At last but not least, as an Open Source community we should try to go for some Open solution. So I decided to check some Open Source engines available on the internet…
Open Source Solutions
I took a brief look at Xyzse and Swish++. Disadvantages I found were that last versions seemed to be released somewhere in 2008. This doesn’t have to be bad, but I think that something more alive may be better. And Other thing I didn’t liked was that it seemed like I need to hardcode some search limitations during compilation of the packages (at least it looked like that from installation instruction that required to edit some headers manually).
YaCy is a really interesting search engine. It’s main innovative idea is that it is decentralized. You just run one peer, connect it to the network and then search across all peers in that network. You don’t need any big server, you can make it work with just everybody indexing his own web. Really interesting idea. One small thing I personally didn’t like was that it is in Java (I don’t really speak Java). It was quite easy to try it as it started it’s own web server, but it looked like it wouldn’t be easy to customize it. It would be great to use it for my own webpages, but I think we want something else for openSUSE.
Datapark Search Engine
Last search engine I want to speak about is Datapark Search Engine. It is Open Source engine and it is written in C. For storage of the data it can use MySQL, PostgreSQL or SQLite. It can be used as a cgi on web, as an apache module or through it’s php bindings. Results page is highly customizable. It’s just a HTML template that gets read and filled with results. So it wouldn’t be any problem to create Bento theme for it and make it integrated with the rest of our webs.
Other interesting feature is that it allows to tag all servers and create hierarchical category list to make searching on some part of our infrastructure easier. Didn’t tried this feature yet, but I think we can use it. We can also add some extra points to the most relevant webs (I think wiki deserves this).
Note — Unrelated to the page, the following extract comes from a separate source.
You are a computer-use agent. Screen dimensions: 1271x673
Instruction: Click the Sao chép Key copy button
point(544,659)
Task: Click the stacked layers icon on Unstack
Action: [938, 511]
Last very interesting feature is that it can index pretty much anything. It doesn’t have to be only web pages. Everybody can write its own plugin that knows how to handle some specialized format. If I want to be able to search among the rpms on the Build Service, I can write easy filter to make it possible. And then during the search for MySQL I wouldn’t see only Wiki pages dedicated to the MySQL and related blogposts but also rpms of MySQL itself. Pretty interesting, isn’t it? I’m not really sure whether we want this, but we can do it with this search engine 😉
I think we should use Datapark Search Engine. Because it’s Open Source, it has categories and tags, it can add extra points to sites we like and it’s highly customizable. If I missed something interesting we should evaluate, please let me know. There are many interesting projects out there and I tried only few of them. Although I think I found what I was looking for, any comments are welcome as well as any suggestions…